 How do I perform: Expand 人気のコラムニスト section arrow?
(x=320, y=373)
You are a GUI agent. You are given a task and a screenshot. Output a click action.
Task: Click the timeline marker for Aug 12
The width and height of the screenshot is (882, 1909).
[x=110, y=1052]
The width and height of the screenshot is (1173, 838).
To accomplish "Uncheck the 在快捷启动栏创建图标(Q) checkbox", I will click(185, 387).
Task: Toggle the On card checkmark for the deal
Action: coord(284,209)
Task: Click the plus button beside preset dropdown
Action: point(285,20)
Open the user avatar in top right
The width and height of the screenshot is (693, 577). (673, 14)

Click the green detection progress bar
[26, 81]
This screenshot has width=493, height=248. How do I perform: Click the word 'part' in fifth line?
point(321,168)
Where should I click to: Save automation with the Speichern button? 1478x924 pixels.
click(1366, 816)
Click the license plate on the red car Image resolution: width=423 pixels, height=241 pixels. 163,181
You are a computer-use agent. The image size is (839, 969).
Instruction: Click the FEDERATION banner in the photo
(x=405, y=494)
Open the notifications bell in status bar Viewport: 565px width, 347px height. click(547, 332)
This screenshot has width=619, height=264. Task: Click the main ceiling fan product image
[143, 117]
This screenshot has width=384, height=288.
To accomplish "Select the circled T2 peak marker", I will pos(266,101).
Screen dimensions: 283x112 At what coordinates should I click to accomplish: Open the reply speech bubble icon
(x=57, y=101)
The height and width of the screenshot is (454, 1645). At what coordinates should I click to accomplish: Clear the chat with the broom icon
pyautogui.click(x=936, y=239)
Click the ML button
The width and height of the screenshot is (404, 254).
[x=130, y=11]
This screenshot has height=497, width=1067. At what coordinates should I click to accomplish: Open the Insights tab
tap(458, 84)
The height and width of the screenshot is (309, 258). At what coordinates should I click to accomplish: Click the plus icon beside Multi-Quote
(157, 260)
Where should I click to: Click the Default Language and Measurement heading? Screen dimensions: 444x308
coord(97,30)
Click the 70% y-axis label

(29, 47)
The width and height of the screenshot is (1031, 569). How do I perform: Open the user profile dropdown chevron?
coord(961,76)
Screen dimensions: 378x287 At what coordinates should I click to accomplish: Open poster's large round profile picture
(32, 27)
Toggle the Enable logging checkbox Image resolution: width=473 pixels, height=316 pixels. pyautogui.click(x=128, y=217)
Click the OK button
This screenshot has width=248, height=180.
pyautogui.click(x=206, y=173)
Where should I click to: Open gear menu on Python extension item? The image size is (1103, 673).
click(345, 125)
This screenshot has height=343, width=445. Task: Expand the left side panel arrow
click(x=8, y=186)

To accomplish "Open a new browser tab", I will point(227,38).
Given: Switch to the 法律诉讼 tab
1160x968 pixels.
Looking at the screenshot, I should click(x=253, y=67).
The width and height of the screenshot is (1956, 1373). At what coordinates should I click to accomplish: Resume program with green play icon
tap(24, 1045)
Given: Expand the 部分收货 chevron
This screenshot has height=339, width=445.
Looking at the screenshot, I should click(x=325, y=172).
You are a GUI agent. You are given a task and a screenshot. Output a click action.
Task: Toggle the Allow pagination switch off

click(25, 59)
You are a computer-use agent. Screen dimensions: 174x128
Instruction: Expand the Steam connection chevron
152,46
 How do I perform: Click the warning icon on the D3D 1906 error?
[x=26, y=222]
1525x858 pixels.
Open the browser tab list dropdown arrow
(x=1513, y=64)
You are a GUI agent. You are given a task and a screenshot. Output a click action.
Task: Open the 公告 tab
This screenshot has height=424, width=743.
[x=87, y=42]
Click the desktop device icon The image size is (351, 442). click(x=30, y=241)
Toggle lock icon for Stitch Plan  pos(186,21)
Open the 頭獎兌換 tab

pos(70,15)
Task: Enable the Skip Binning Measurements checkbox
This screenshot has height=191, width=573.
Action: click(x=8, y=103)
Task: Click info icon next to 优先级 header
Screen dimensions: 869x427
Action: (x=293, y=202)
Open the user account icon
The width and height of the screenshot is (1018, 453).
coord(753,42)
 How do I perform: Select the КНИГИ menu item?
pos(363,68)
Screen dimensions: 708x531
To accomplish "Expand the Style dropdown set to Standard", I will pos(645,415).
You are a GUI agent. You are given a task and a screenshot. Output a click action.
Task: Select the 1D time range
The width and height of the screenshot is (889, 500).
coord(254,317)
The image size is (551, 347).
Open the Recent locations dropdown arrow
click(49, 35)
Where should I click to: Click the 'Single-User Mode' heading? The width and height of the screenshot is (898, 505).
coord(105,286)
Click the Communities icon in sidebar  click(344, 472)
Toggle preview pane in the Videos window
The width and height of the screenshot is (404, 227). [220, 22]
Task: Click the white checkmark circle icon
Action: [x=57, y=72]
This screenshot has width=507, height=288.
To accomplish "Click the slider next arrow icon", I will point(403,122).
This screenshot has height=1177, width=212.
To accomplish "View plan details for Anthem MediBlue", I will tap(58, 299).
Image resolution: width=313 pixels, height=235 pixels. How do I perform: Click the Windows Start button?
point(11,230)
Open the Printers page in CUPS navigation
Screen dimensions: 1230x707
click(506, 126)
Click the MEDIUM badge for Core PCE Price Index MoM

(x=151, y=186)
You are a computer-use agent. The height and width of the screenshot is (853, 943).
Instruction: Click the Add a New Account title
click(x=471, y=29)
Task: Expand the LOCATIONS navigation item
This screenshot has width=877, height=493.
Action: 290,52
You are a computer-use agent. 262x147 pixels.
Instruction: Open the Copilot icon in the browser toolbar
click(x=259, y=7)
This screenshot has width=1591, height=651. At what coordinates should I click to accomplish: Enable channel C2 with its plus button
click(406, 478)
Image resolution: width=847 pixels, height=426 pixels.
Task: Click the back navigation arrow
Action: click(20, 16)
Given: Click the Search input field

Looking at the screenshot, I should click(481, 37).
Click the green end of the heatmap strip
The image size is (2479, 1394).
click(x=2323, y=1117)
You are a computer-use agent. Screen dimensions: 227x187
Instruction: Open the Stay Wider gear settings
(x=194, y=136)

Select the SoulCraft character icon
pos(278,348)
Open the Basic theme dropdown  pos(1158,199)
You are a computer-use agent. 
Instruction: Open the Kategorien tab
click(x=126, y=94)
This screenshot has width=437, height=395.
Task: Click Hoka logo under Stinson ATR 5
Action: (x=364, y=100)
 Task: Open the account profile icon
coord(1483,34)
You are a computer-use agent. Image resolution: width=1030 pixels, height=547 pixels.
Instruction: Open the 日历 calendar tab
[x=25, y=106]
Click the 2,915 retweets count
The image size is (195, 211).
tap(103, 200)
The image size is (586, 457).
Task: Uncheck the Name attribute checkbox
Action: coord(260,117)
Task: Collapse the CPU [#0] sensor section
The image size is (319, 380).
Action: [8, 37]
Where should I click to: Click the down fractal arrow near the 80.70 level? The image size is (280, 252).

== What to do ==
Render every line of the material above as a Markdown table with two columns, Row and Line. Number each row and omit blank lines.

== Worked answer ==
| Row | Line |
|---|---|
| 1 |  How do I perform: Expand 人気のコラムニスト section arrow? |
| 2 | (x=320, y=373) |
| 3 | You are a GUI agent. You are given a task and a screenshot. Output a click action. |
| 4 | Task: Click the timeline marker for Aug 12 |
| 5 | The width and height of the screenshot is (882, 1909). |
| 6 | [x=110, y=1052] |
| 7 | The width and height of the screenshot is (1173, 838). |
| 8 | To accomplish "Uncheck the 在快捷启动栏创建图标(Q) checkbox", I will click(185, 387). |
| 9 | Task: Toggle the On card checkmark for the deal |
| 10 | Action: coord(284,209) |
| 11 | Task: Click the plus button beside preset dropdown |
| 12 | Action: point(285,20) |
| 13 | Open the user avatar in top right |
| 14 | The width and height of the screenshot is (693, 577). (673, 14) |
| 15 | Click the green detection progress bar |
| 16 | [26, 81] |
| 17 | This screenshot has width=493, height=248. How do I perform: Click the word 'part' in fifth line? |
| 18 | point(321,168) |
| 19 | Where should I click to: Save automation with the Speichern button? 1478x924 pixels. |
| 20 | click(1366, 816) |
| 21 | Click the license plate on the red car Image resolution: width=423 pixels, height=241 pixels. 163,181 |
| 22 | You are a computer-use agent. The image size is (839, 969). |
| 23 | Instruction: Click the FEDERATION banner in the photo |
| 24 | (x=405, y=494) |
| 25 | Open the notifications bell in status bar Viewport: 565px width, 347px height. click(547, 332) |
| 26 | This screenshot has width=619, height=264. Task: Click the main ceiling fan product image |
| 27 | [143, 117] |
| 28 | This screenshot has width=384, height=288. |
| 29 | To accomplish "Select the circled T2 peak marker", I will pos(266,101). |
| 30 | Screen dimensions: 283x112 At what coordinates should I click to accomplish: Open the reply speech bubble icon |
| 31 | (x=57, y=101) |
| 32 | The height and width of the screenshot is (454, 1645). At what coordinates should I click to accomplish: Clear the chat with the broom icon |
| 33 | pyautogui.click(x=936, y=239) |
| 34 | Click the ML button |
| 35 | The width and height of the screenshot is (404, 254). |
| 36 | [x=130, y=11] |
| 37 | This screenshot has height=497, width=1067. At what coordinates should I click to accomplish: Open the Insights tab |
| 38 | tap(458, 84) |
| 39 | The height and width of the screenshot is (309, 258). At what coordinates should I click to accomplish: Click the plus icon beside Multi-Quote |
| 40 | (157, 260) |
| 41 | Where should I click to: Click the Default Language and Measurement heading? Screen dimensions: 444x308 |
| 42 | coord(97,30) |
| 43 | Click the 70% y-axis label |
| 44 | (29, 47) |
| 45 | The width and height of the screenshot is (1031, 569). How do I perform: Open the user profile dropdown chevron? |
| 46 | coord(961,76) |
| 47 | Screen dimensions: 378x287 At what coordinates should I click to accomplish: Open poster's large round profile picture |
| 48 | (32, 27) |
| 49 | Toggle the Enable logging checkbox Image resolution: width=473 pixels, height=316 pixels. pyautogui.click(x=128, y=217) |
| 50 | Click the OK button |
| 51 | This screenshot has width=248, height=180. |
| 52 | pyautogui.click(x=206, y=173) |
| 53 | Where should I click to: Open gear menu on Python extension item? The image size is (1103, 673). |
| 54 | click(345, 125) |
| 55 | This screenshot has height=343, width=445. Task: Expand the left side panel arrow |
| 56 | click(x=8, y=186) |
| 57 | To accomplish "Open a new browser tab", I will point(227,38). |
| 58 | Given: Switch to the 法律诉讼 tab |
| 59 | 1160x968 pixels. |
| 60 | Looking at the screenshot, I should click(x=253, y=67). |
| 61 | The width and height of the screenshot is (1956, 1373). At what coordinates should I click to accomplish: Resume program with green play icon |
| 62 | tap(24, 1045) |
| 63 | Given: Expand the 部分收货 chevron |
| 64 | This screenshot has height=339, width=445. |
| 65 | Looking at the screenshot, I should click(x=325, y=172). |
| 66 | You are a GUI agent. You are given a task and a screenshot. Output a click action. |
| 67 | Task: Toggle the Allow pagination switch off |
| 68 | click(25, 59) |
| 69 | You are a computer-use agent. Screen dimensions: 174x128 |
| 70 | Instruction: Expand the Steam connection chevron |
| 71 | 152,46 |
| 72 |  How do I perform: Click the warning icon on the D3D 1906 error? |
| 73 | [x=26, y=222] |
| 74 | 1525x858 pixels. |
| 75 | Open the browser tab list dropdown arrow |
| 76 | (x=1513, y=64) |
| 77 | You are a GUI agent. You are given a task and a screenshot. Output a click action. |
| 78 | Task: Open the 公告 tab |
| 79 | This screenshot has height=424, width=743. |
| 80 | [x=87, y=42] |
| 81 | Click the desktop device icon The image size is (351, 442). click(x=30, y=241) |
| 82 | Toggle lock icon for Stitch Plan  pos(186,21) |
| 83 | Open the 頭獎兌換 tab |
| 84 | pos(70,15) |
| 85 | Task: Enable the Skip Binning Measurements checkbox |
| 86 | This screenshot has height=191, width=573. |
| 87 | Action: click(x=8, y=103) |
| 88 | Task: Click info icon next to 优先级 header |
| 89 | Screen dimensions: 869x427 |
| 90 | Action: (x=293, y=202) |
| 91 | Open the user account icon |
| 92 | The width and height of the screenshot is (1018, 453). |
| 93 | coord(753,42) |
| 94 |  How do I perform: Select the КНИГИ menu item? |
| 95 | pos(363,68) |
| 96 | Screen dimensions: 708x531 |
| 97 | To accomplish "Expand the Style dropdown set to Standard", I will pos(645,415). |
| 98 | You are a GUI agent. You are given a task and a screenshot. Output a click action. |
| 99 | Task: Select the 1D time range |
| 100 | The width and height of the screenshot is (889, 500). |
| 101 | coord(254,317) |
| 102 | The image size is (551, 347). |
| 103 | Open the Recent locations dropdown arrow |
| 104 | click(49, 35) |
| 105 | Where should I click to: Click the 'Single-User Mode' heading? The width and height of the screenshot is (898, 505). |
| 106 | coord(105,286) |
| 107 | Click the Communities icon in sidebar  click(344, 472) |
| 108 | Toggle preview pane in the Videos window |
| 109 | The width and height of the screenshot is (404, 227). [220, 22] |
| 110 | Task: Click the white checkmark circle icon |
| 111 | Action: [x=57, y=72] |
| 112 | This screenshot has width=507, height=288. |
| 113 | To accomplish "Click the slider next arrow icon", I will point(403,122). |
| 114 | This screenshot has height=1177, width=212. |
| 115 | To accomplish "View plan details for Anthem MediBlue", I will tap(58, 299). |
| 116 | Image resolution: width=313 pixels, height=235 pixels. How do I perform: Click the Windows Start button? |
| 117 | point(11,230) |
| 118 | Open the Printers page in CUPS navigation |
| 119 | Screen dimensions: 1230x707 |
| 120 | click(506, 126) |
| 121 | Click the MEDIUM badge for Core PCE Price Index MoM |
| 122 | (x=151, y=186) |
| 123 | You are a computer-use agent. The height and width of the screenshot is (853, 943). |
| 124 | Instruction: Click the Add a New Account title |
| 125 | click(x=471, y=29) |
| 126 | Task: Expand the LOCATIONS navigation item |
| 127 | This screenshot has width=877, height=493. |
| 128 | Action: 290,52 |
| 129 | You are a computer-use agent. 262x147 pixels. |
| 130 | Instruction: Open the Copilot icon in the browser toolbar |
| 131 | click(x=259, y=7) |
| 132 | This screenshot has width=1591, height=651. At what coordinates should I click to accomplish: Enable channel C2 with its plus button |
| 133 | click(406, 478) |
| 134 | Image resolution: width=847 pixels, height=426 pixels. |
| 135 | Task: Click the back navigation arrow |
| 136 | Action: click(20, 16) |
| 137 | Given: Click the Search input field |
| 138 | Looking at the screenshot, I should click(481, 37). |
| 139 | Click the green end of the heatmap strip |
| 140 | The image size is (2479, 1394). |
| 141 | click(x=2323, y=1117) |
| 142 | You are a computer-use agent. Screen dimensions: 227x187 |
| 143 | Instruction: Open the Stay Wider gear settings |
| 144 | (x=194, y=136) |
| 145 | Select the SoulCraft character icon |
| 146 | pos(278,348) |
| 147 | Open the Basic theme dropdown  pos(1158,199) |
| 148 | You are a computer-use agent.  |
| 149 | Instruction: Open the Kategorien tab |
| 150 | click(x=126, y=94) |
| 151 | This screenshot has width=437, height=395. |
| 152 | Task: Click Hoka logo under Stinson ATR 5 |
| 153 | Action: (x=364, y=100) |
| 154 |  Task: Open the account profile icon |
| 155 | coord(1483,34) |
| 156 | You are a computer-use agent. Image resolution: width=1030 pixels, height=547 pixels. |
| 157 | Instruction: Open the 日历 calendar tab |
| 158 | [x=25, y=106] |
| 159 | Click the 2,915 retweets count |
| 160 | The image size is (195, 211). |
| 161 | tap(103, 200) |
| 162 | The image size is (586, 457). |
| 163 | Task: Uncheck the Name attribute checkbox |
| 164 | Action: coord(260,117) |
| 165 | Task: Collapse the CPU [#0] sensor section |
| 166 | The image size is (319, 380). |
| 167 | Action: [8, 37] |
| 168 | Where should I click to: Click the down fractal arrow near the 80.70 level? The image size is (280, 252). |